# EXERCISE GOAL
In the entries that follow, the lines from the line containing "Instruction: Click the" up to and including the line containing "This screenshot has height=431, width=690." must be copied exactly, with pictures omitted.

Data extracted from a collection
========================================================================

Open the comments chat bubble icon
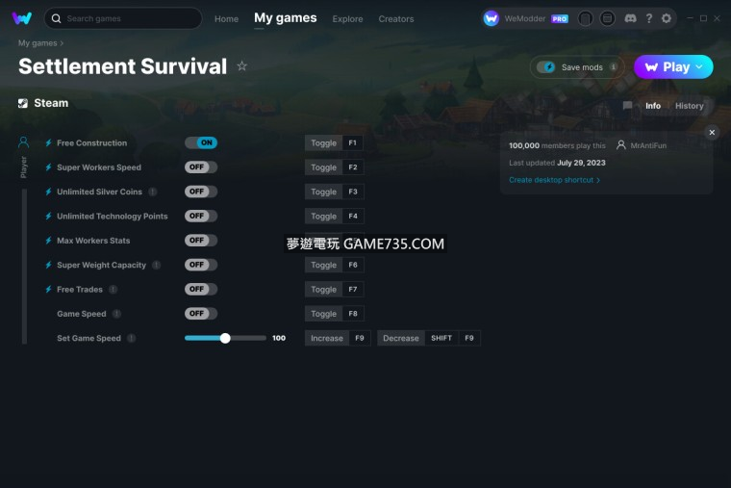pos(627,106)
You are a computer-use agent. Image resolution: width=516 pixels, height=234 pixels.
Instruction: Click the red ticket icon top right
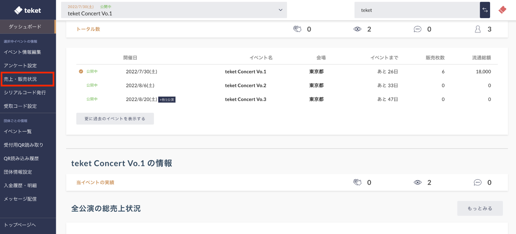click(x=502, y=10)
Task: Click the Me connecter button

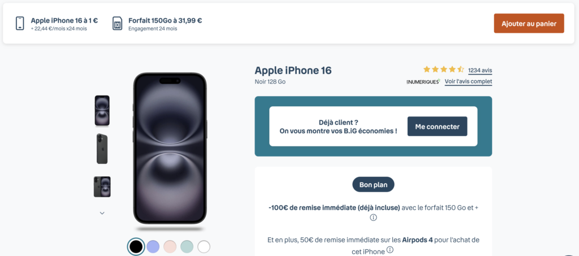Action: 437,127
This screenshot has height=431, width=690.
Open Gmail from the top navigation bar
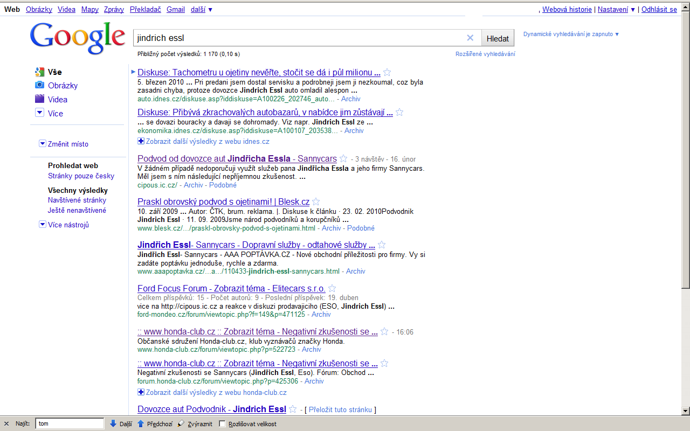175,9
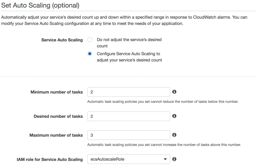This screenshot has height=167, width=265.
Task: Click the 'Minimum number of tasks' label
Action: [x=57, y=92]
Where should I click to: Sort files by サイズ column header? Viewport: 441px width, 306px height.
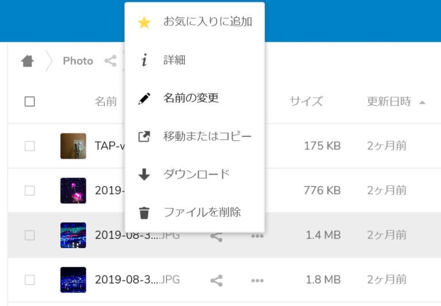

========================================================================

# RESPONSE FOR THIS EXERCISE
Instruction: Click the red ticket icon top right
click(x=502, y=10)
Task: Click the Me connecter button

Action: 437,127
This screenshot has height=431, width=690.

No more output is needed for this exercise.